Source text
(NewsSpace.com) – In December 1996, Juli Busken, a 21-year-old dance student at University of Oklahoma, was abducted from her apartment complex, raped, and murdered. Her body was found the same evening she disappeared but the case remained unsolved for years. In 2006, Anthony Sanchez was convicted of killing Busken and sentenced to death. The state of Oklahoma recently carried out his sentence.
On Thursday, September 21, Sanchez died by lethal injection. Attorney General Gentner Drummond made a brief statement following his death that “nearly 27 years after her life was tragically taken,” Busken’s family received justice. They did not attend the execution.
As he laid strapped to the gurney, Sanchez maintained his claim that he was innocent, that he “didn’t kill nobody.” He previously blamed his father for the crime, a move that AG Drummond said was “ludicrous” because the DNA pointed to Anthony, not his father, Glen.

Stored records
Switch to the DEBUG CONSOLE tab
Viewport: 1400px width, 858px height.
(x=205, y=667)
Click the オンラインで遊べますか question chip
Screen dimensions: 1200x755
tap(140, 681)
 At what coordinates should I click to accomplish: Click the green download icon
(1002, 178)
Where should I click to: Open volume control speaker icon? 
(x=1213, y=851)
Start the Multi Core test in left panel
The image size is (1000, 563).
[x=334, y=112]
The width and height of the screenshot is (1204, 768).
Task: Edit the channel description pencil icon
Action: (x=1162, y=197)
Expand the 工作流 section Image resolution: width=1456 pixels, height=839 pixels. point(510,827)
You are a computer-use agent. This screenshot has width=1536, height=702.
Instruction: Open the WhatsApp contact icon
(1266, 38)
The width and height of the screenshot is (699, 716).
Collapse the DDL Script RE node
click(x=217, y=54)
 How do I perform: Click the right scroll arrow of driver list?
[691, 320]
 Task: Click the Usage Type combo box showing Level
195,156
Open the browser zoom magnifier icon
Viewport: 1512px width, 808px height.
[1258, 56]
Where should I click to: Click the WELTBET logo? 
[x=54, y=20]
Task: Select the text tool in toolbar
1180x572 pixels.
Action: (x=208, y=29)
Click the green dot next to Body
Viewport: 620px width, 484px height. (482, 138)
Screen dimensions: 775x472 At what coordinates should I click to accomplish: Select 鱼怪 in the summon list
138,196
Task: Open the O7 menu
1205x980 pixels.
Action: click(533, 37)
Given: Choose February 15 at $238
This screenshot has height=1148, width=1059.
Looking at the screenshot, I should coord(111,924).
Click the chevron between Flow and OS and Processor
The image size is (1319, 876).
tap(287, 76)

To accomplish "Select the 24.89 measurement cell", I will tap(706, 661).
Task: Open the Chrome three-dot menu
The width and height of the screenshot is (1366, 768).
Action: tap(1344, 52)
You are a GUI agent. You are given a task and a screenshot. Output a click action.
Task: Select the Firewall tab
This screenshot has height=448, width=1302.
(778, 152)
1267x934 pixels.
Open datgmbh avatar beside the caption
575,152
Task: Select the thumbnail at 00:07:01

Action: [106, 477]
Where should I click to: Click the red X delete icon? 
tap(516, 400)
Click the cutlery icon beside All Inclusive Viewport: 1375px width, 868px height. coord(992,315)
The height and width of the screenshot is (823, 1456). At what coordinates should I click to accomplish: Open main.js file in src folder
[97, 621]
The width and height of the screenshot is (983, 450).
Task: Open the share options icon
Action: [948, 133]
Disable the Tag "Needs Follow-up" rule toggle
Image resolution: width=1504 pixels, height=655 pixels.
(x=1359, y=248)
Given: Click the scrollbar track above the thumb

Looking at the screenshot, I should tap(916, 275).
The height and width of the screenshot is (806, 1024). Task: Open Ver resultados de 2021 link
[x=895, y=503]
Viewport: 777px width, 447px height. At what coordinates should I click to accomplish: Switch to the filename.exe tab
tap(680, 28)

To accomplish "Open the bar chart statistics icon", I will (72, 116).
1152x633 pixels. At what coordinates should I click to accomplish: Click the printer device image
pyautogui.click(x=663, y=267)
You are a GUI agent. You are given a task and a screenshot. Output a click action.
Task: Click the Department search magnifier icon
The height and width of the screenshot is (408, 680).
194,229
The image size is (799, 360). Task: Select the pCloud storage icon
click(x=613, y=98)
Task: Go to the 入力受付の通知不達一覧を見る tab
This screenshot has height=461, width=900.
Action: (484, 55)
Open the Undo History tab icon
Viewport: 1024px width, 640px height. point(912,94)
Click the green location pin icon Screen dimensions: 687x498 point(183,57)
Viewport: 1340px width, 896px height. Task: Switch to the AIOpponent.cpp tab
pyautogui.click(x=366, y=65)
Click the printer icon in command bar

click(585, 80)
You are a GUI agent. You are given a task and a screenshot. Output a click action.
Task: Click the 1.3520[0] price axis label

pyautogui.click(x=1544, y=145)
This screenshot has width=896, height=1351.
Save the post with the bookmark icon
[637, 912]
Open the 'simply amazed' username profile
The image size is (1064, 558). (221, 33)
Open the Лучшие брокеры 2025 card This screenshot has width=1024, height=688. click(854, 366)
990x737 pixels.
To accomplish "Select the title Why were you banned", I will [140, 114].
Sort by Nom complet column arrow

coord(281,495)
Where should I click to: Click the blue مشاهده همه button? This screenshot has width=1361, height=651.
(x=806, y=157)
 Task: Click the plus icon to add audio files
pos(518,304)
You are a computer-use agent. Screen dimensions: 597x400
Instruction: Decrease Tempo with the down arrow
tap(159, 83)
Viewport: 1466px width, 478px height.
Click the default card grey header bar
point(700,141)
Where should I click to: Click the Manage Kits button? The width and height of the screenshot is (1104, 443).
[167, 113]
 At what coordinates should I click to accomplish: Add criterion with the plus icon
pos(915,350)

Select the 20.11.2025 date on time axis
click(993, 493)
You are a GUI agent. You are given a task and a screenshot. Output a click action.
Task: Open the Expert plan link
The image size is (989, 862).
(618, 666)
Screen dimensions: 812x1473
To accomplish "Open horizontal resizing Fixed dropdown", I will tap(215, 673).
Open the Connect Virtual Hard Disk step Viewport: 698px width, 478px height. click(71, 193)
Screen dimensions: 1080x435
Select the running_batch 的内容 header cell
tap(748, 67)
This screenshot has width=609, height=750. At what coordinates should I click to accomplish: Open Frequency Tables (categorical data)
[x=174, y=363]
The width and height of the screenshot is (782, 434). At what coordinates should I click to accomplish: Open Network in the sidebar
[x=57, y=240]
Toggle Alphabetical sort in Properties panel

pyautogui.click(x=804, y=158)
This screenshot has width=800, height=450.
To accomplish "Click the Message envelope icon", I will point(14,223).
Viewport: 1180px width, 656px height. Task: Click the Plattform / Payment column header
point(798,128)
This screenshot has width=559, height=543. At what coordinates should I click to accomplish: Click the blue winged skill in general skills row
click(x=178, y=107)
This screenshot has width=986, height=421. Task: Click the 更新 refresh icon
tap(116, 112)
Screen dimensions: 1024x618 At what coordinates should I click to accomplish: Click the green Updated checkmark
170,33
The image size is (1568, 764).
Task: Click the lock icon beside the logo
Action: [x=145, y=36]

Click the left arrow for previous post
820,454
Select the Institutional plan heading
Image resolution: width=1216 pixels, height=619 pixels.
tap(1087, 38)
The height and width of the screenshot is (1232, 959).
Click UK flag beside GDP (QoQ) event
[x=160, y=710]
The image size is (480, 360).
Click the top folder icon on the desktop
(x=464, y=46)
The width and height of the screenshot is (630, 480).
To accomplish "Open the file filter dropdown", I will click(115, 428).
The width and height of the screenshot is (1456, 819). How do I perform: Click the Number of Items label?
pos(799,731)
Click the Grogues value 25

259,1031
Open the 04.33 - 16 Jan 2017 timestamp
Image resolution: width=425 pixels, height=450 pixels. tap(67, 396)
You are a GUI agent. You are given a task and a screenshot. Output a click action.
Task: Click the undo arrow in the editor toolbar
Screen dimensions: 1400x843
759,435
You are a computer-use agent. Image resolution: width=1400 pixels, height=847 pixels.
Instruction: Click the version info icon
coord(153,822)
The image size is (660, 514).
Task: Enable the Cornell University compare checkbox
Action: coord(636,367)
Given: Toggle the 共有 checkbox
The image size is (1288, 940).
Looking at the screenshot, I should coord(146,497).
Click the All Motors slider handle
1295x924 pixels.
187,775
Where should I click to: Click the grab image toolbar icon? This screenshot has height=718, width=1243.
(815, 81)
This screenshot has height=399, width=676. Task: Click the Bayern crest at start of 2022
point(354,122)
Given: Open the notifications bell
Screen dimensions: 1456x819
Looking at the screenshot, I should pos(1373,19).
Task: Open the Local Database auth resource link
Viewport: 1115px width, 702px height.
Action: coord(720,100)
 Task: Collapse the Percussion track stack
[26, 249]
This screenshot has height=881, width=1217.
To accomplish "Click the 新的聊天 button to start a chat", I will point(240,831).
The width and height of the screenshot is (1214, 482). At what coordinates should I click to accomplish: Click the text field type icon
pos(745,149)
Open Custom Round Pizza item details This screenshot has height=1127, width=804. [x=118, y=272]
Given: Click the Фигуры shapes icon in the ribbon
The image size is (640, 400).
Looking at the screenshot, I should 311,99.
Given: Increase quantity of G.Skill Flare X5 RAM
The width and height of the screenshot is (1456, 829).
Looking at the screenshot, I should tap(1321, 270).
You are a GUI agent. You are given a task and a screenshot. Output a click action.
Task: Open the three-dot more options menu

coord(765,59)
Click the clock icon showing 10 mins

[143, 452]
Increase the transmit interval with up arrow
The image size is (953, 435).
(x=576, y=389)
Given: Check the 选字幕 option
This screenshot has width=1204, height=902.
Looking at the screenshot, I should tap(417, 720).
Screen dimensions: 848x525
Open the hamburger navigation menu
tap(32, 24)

Assignment 1
Summarize the news article in two sentences.
Assignment 2
Output the news article word for word, everything from "On Thursday, September" down to "his father, Glen.".

Exercise response 1
In December 1996, Juli Busken, a 21-year-old dance student at the University of Oklahoma, was abducted from her apartment complex, raped, and murdered, and in 2006 Anthony Sanchez was convicted of killing her and sentenced to death. Sanchez died by lethal injection on Thursday, September 21, still claiming on the gurney that he was innocent, while Attorney General Gentner Drummond said Busken's family had received justice.

Exercise response 2
On Thursday, September 21, Sanchez died by lethal injection. Attorney General Gentner Drummond made a brief statement following his death that “nearly 27 years after her life was tragically taken,” Busken’s family received justice. They did not attend the execution.
As he laid strapped to the gurney, Sanchez maintained his claim that he was innocent, that he “didn’t kill nobody.” He previously blamed his father for the crime, a move that AG Drummond said was “ludicrous” because the DNA pointed to Anthony, not his father, Glen.